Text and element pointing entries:
* BEGIN *
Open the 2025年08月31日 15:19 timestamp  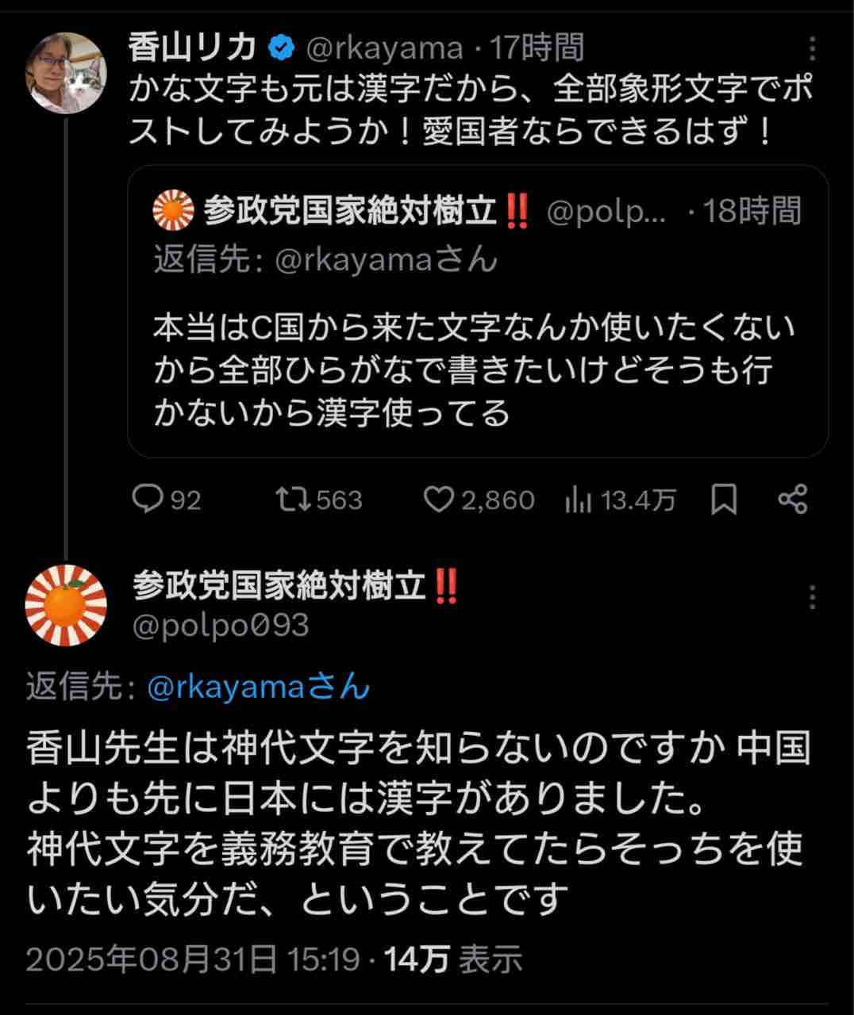(x=194, y=959)
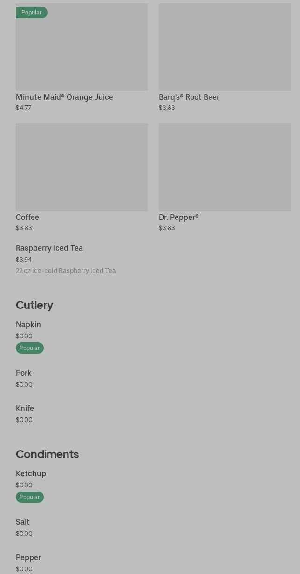The width and height of the screenshot is (300, 574).
Task: Choose the Coffee item name
Action: (27, 217)
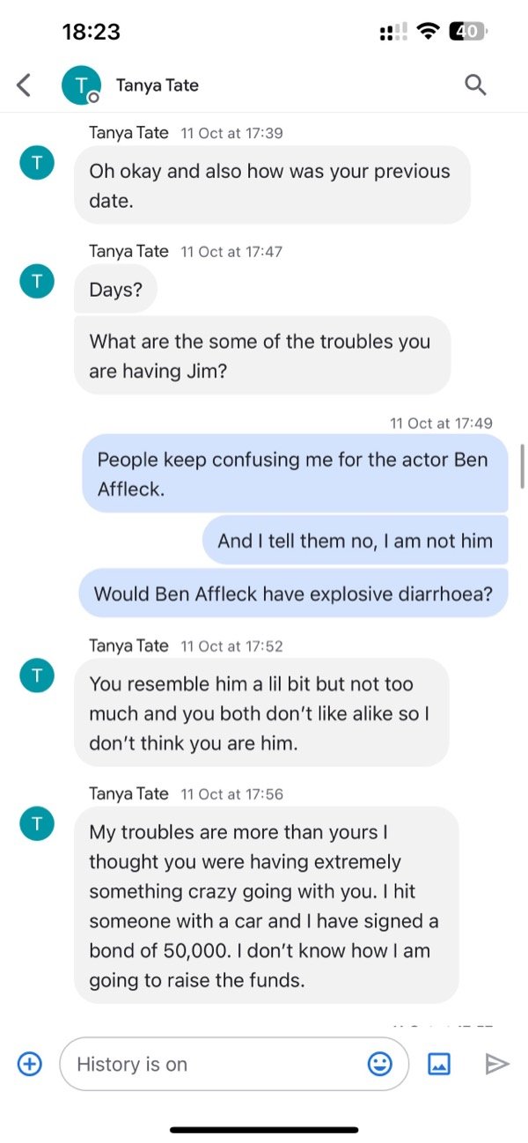Tap the plus attachment icon
The image size is (528, 1143).
29,1064
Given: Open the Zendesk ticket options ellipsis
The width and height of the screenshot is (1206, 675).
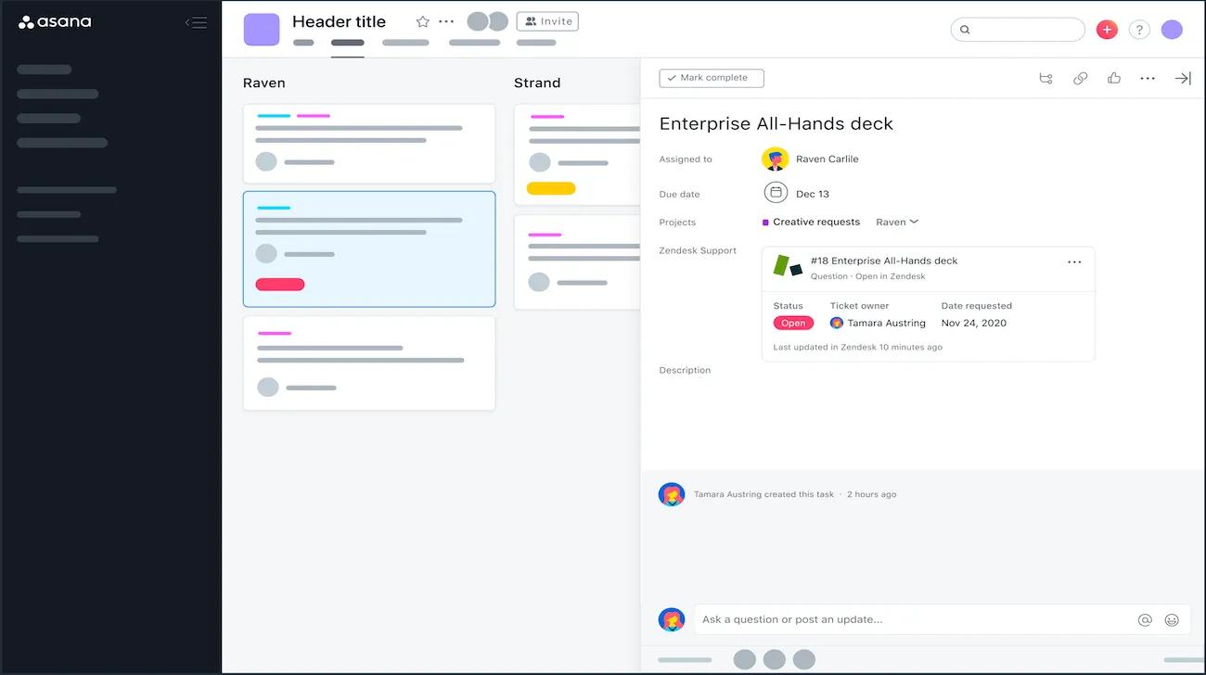Looking at the screenshot, I should [1074, 263].
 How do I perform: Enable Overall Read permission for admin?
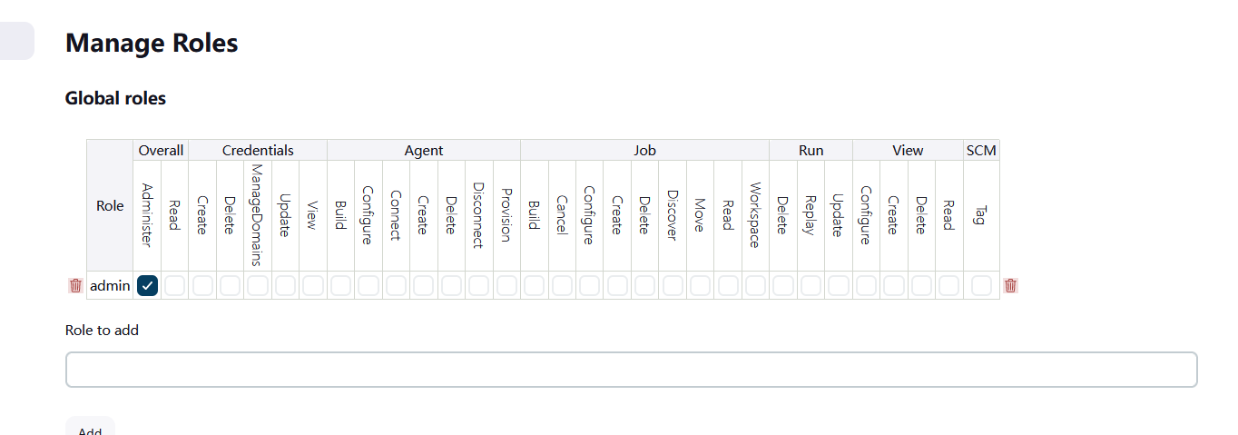coord(175,286)
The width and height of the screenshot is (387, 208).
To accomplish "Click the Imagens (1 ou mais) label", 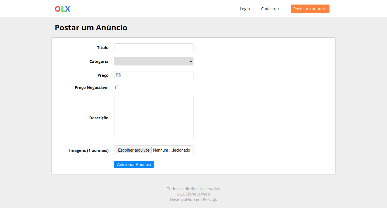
* END *
Reproduce verbatim the span of entries that starts with the line containing "Given: Open the" and ends with the line containing "coord(175,286)", including both of those lines. Omit the pictures from your answer.

Given: Open the Zendesk ticket options ellipsis
The width and height of the screenshot is (1206, 675).
Looking at the screenshot, I should [1074, 263].
 How do I perform: Enable Overall Read permission for admin?
coord(175,286)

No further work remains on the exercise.